On Tue, Aug 19, 2025 at 5:11 PM Jonah Palmer <jonah.pal...@oracle.com> wrote:
>
>
>
> On 8/19/25 3:10 AM, Eugenio Perez Martin wrote:
> > On Mon, Aug 18, 2025 at 4:46 PM Jonah Palmer <jonah.pal...@oracle.com> 
> > wrote:
> >>
> >>
> >>
> >> On 8/18/25 2:51 AM, Eugenio Perez Martin wrote:
> >>> On Fri, Aug 15, 2025 at 4:50 PM Jonah Palmer <jonah.pal...@oracle.com> 
> >>> wrote:
> >>>>
> >>>>
> >>>>
> >>>> On 8/14/25 5:28 AM, Eugenio Perez Martin wrote:
> >>>>> On Wed, Aug 13, 2025 at 4:06 PM Peter Xu <pet...@redhat.com> wrote:
> >>>>>>
> >>>>>> On Wed, Aug 13, 2025 at 11:25:00AM +0200, Eugenio Perez Martin wrote:
> >>>>>>> On Mon, Aug 11, 2025 at 11:56 PM Peter Xu <pet...@redhat.com> wrote:
> >>>>>>>>
> >>>>>>>> On Mon, Aug 11, 2025 at 05:26:05PM -0400, Jonah Palmer wrote:
> >>>>>>>>> This effort was started to reduce the guest visible downtime by
> >>>>>>>>> virtio-net/vhost-net/vhost-vDPA during live migration, especially
> >>>>>>>>> vhost-vDPA.
> >>>>>>>>>
> >>>>>>>>> The downtime contributed by vhost-vDPA, for example, is not from 
> >>>>>>>>> having to
> >>>>>>>>> migrate a lot of state but rather expensive backend control-plane 
> >>>>>>>>> latency
> >>>>>>>>> like CVQ configurations (e.g. MQ queue pairs, RSS, MAC/VLAN 
> >>>>>>>>> filters, offload
> >>>>>>>>> settings, MTU, etc.). Doing this requires kernel/HW NIC operations 
> >>>>>>>>> which
> >>>>>>>>> dominates its downtime.
> >>>>>>>>>
> >>>>>>>>> In other words, by migrating the state of virtio-net early (before 
> >>>>>>>>> the
> >>>>>>>>> stop-and-copy phase), we can also start staging backend 
> >>>>>>>>> configurations,
> >>>>>>>>> which is the main contributor of downtime when migrating a 
> >>>>>>>>> vhost-vDPA
> >>>>>>>>> device.
> >>>>>>>>>
> >>>>>>>>> I apologize if this series gives the impression that we're 
> >>>>>>>>> migrating a lot
> >>>>>>>>> of data here.

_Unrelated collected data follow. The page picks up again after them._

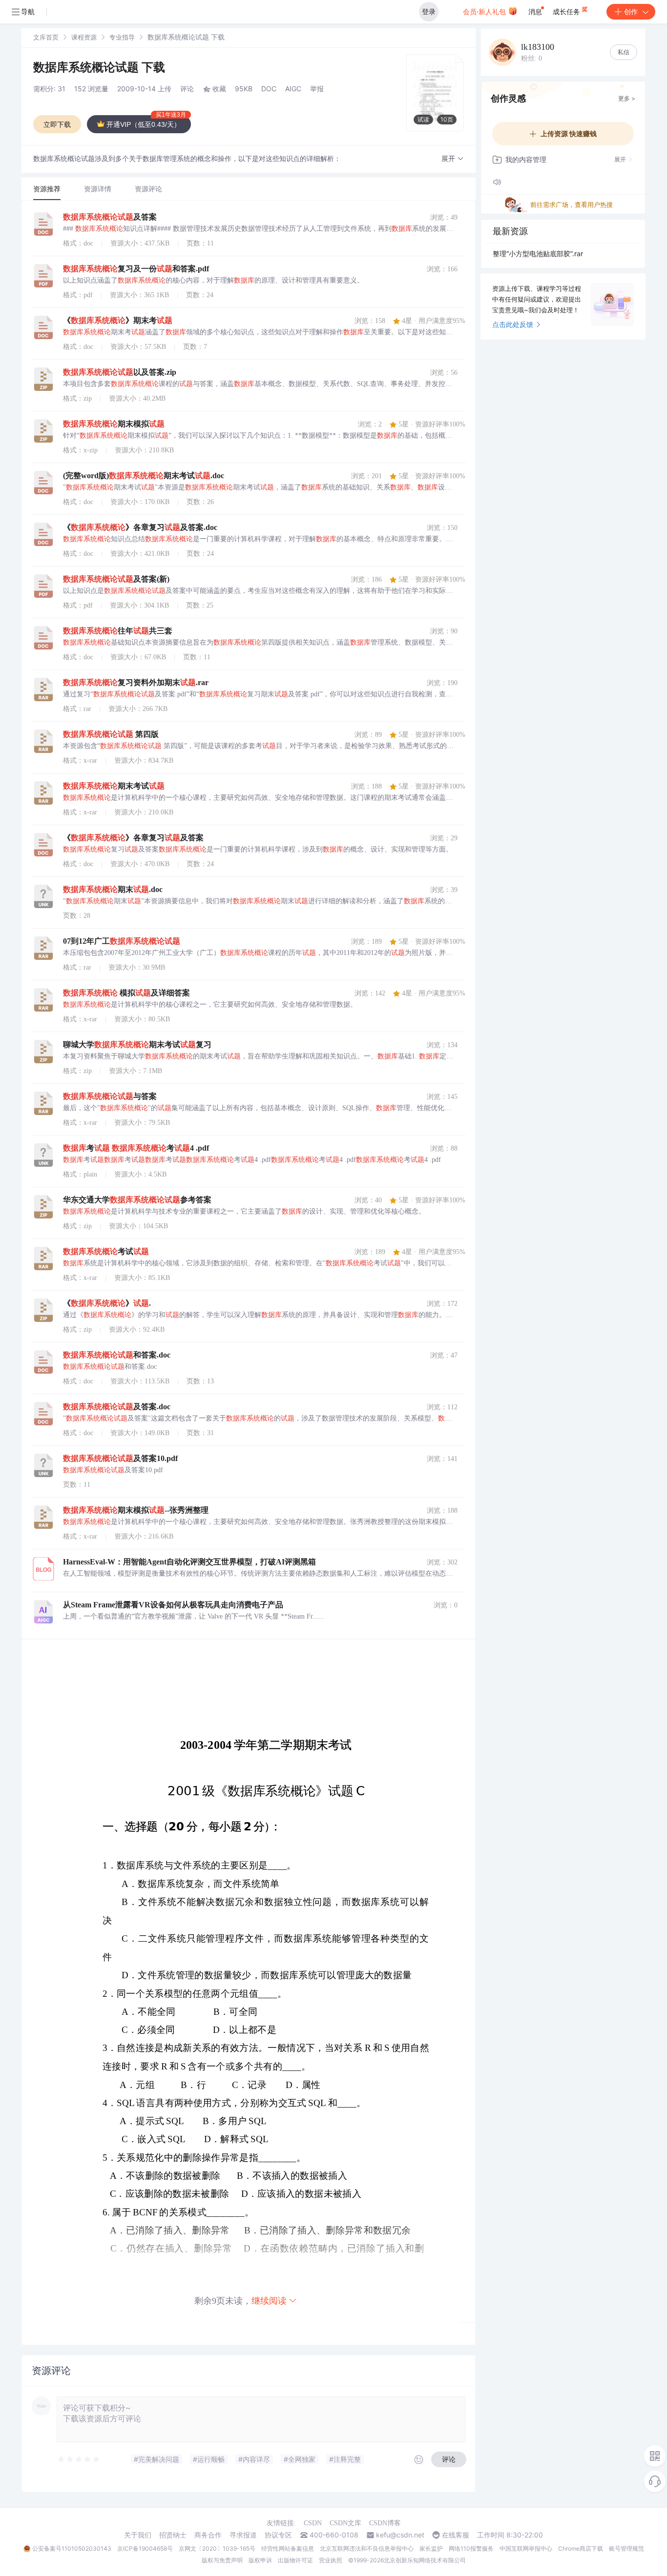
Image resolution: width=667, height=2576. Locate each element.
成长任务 (567, 11)
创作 (631, 11)
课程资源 (84, 37)
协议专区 (278, 2535)
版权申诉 (260, 2560)
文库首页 (46, 37)
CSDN (313, 2523)
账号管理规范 (626, 2548)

It's more along the lines of moving control-plane 
> >>>>>>>>> latency out
> >>>>>>>>> of the stop-and-copy phase.
> >>>>>>>>
> >>>>>>>> I see, thanks.
> >>>>>>>>
> >>>>>>>> Please add these into the cover letter of the next post.  IMHO it's
> >>>>>>>> extremely important information to explain the real goal of this 
> >>>>>>>> work.  I
> >>>>>>>> bet it is not expected for most people when reading the current cover
> >>>>>>>> letter.
> >>>>>>>>
> >>>>>>>> Then it could have nothing to do with iterative phase, am I right?
> >>>>>>>>
> >>>>>>>> What are the data needed for the dest QEMU to start staging backend
> >>>>>>>> configurations to the HWs underneath?  Does dest QEMU already have 
> >>>>>>>> them in
> >>>>>>>> the cmdlines?
> >>>>>>>>
> >>>>>>>> Asking this because I want to know whether it can be done completely
> >>>>>>>> without src QEMU at all, e.g. when dest QEMU starts.
> >>>>>>>>
> >>>>>>>> If src QEMU's data is still needed, please also first consider 
> >>>>>>>> providing
> >>>>>>>> such facility using an "early VMSD" if it is ever possible: feel 
> >>>>>>>> free to
> >>>>>>>> refer to commit 3b95a71b22827d26178.
> >>>>>>>>
> >>>>>>>
> >>>>>>> While it works for this series, it does not allow to resend the state
> >>>>>>> when the src device changes. For example, if the number of virtqueues
> >>>>>>> is modified.
> >>>>>>
> >>>>>> Some explanation on "how sync number of vqueues helps downtime" would 
> >>>>>> help.
> >>>>>> Not "it might preheat things", but exactly why, and how that differs 
> >>>>>> when
> >>>>>> it's pure software, and when hardware will be involved.
> >>>>>>
> >>>>>
> >>>>> By nvidia engineers to configure vqs (number, size, RSS, etc) takes
> >>>>> about ~200ms:
> >>>>> https://urldefense.com/v3/__https://lore.kernel.org/qemu-devel/6c8ebb97-d546-3f1c-4cdd-54e23a566...@nvidia.com/T/__;!!ACWV5N9M2RV99hQ!OQdf7sGaBlbXhcFHX7AC7HgYxvFljgwWlIgJCvMgWwFvPqMrAMbWqf0862zV5shIjaUvlrk54fLTK6uo2pA$
> >>>>>
> >>>>> Adding Dragos here in case he can provide more details. Maybe the
> >>>>> numbers have changed though.
> >>>>>
> >>>>> And I guess the difference with pure SW will always come down to PCI
> >>>>> communications, which assume it is slower than configuring the host SW
> >>>>> device in RAM or even CPU cache. But I admin that proper profiling is
> >>>>> needed before making those claims.
> >>>>>
> >>>>> Jonah, can you print the time it takes to configure the vDPA device
> >>>>> with traces vs the time it takes to enable the dataplane of the
> >>>>> device? So we can get an idea of how much time we save with this.
> >>>>>
> >>>>
> >>>> Let me know if this isn't what you're looking for.
> >>>>
> >>>> I'm assuming by "configuration time" you mean:
> >>>>     - Time from device startup (entry to vhost_vdpa_dev_start()) to right
> >>>>       before we start enabling the vrings (e.g.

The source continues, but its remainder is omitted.